▸ **WHAT IS NEEDED**: State how many lines of the data below contain the word "team". Reply with the number alone.
╭──
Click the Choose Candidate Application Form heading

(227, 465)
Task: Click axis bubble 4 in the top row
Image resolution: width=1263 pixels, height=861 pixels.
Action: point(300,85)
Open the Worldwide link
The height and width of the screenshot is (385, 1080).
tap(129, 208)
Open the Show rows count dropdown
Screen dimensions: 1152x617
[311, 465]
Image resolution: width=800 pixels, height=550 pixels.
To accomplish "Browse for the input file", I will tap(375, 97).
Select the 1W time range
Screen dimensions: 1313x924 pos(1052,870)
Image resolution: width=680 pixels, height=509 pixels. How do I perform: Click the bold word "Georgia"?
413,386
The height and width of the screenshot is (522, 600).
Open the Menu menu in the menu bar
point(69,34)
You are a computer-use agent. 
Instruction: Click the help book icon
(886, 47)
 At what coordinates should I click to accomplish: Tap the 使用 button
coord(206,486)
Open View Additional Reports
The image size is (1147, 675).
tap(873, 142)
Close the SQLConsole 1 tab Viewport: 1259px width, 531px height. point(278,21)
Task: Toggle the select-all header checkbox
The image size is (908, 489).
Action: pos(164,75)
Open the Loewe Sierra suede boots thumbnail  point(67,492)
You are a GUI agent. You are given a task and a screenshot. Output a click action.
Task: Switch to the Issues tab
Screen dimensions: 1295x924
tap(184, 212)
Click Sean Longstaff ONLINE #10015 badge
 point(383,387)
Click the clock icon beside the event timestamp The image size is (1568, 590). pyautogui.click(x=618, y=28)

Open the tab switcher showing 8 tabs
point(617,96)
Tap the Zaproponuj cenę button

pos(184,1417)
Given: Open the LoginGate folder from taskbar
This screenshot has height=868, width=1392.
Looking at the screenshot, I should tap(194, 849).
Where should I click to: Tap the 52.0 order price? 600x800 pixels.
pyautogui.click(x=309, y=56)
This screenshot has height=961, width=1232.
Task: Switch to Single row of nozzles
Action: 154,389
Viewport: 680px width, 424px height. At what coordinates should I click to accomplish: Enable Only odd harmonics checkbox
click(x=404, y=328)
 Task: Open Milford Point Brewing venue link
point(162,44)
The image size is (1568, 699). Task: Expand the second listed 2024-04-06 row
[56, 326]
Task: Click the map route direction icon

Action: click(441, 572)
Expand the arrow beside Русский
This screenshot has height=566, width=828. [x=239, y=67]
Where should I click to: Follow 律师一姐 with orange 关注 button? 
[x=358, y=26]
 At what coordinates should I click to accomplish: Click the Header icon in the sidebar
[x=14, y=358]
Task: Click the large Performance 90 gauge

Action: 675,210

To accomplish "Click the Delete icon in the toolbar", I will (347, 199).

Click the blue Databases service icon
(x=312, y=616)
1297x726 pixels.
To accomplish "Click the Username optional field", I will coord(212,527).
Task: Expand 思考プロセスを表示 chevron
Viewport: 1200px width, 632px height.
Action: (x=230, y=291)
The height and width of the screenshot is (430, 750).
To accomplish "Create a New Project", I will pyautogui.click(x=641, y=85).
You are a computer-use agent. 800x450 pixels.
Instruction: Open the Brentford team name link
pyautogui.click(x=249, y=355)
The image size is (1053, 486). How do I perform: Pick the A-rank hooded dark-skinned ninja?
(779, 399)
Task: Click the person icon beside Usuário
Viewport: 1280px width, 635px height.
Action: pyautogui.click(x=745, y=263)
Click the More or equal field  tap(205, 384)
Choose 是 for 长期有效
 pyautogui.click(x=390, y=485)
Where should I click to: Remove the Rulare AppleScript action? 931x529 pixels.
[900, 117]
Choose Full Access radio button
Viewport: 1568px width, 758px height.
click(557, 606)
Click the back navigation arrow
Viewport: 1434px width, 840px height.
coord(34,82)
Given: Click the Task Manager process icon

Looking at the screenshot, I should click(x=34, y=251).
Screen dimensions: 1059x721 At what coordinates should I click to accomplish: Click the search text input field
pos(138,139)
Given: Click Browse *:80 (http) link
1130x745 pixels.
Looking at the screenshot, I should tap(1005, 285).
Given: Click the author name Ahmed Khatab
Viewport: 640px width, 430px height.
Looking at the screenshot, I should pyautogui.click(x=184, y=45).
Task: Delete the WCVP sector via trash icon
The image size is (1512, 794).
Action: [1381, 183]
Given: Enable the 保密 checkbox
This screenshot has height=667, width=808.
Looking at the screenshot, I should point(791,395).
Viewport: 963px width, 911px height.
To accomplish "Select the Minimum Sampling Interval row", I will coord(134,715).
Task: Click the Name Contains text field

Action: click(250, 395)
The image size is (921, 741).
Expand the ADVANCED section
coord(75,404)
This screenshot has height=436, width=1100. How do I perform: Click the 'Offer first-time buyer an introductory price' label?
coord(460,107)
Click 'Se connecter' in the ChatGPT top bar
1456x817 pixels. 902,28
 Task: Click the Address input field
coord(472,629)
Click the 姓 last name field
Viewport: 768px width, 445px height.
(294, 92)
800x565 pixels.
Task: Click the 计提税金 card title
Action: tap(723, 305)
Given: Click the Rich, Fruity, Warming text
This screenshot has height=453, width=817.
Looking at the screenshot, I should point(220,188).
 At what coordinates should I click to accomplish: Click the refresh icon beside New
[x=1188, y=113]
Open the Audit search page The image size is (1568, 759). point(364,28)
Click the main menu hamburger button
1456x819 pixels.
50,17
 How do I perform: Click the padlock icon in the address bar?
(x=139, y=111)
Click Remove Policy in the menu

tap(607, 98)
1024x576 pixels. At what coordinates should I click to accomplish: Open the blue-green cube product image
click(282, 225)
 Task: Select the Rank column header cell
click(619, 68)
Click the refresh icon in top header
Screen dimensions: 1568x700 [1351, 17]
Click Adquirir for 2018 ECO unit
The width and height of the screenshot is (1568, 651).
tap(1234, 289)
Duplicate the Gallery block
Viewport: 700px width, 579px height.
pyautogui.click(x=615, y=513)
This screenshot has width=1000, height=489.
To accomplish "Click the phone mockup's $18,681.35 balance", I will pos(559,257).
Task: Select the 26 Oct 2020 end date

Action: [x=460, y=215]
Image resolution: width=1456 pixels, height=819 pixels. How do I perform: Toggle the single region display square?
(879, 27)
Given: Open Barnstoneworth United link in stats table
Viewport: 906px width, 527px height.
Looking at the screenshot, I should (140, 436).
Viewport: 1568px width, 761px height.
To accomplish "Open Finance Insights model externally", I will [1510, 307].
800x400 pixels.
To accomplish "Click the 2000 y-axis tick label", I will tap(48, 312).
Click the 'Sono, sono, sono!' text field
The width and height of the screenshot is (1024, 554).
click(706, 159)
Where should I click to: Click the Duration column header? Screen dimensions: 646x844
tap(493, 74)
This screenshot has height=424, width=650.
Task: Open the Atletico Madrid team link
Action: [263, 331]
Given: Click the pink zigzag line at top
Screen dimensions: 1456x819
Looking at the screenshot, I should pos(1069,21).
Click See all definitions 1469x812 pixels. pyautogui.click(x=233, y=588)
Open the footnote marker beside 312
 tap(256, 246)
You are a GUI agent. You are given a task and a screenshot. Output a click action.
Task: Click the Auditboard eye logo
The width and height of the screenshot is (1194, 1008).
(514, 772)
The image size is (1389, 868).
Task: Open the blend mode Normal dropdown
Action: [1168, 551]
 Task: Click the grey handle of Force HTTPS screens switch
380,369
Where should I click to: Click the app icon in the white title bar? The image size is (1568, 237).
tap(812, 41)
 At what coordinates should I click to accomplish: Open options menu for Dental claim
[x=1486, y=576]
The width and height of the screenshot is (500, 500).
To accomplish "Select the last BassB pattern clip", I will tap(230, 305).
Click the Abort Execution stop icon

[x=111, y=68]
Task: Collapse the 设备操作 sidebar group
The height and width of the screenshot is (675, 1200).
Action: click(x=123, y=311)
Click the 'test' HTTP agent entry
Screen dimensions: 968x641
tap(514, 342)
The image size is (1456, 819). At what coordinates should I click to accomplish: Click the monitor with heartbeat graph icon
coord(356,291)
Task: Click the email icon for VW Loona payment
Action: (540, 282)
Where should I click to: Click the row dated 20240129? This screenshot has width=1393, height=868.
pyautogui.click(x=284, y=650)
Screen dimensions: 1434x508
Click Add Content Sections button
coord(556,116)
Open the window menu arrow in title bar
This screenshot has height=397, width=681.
╰──
▸ **TASK RESULT**: 2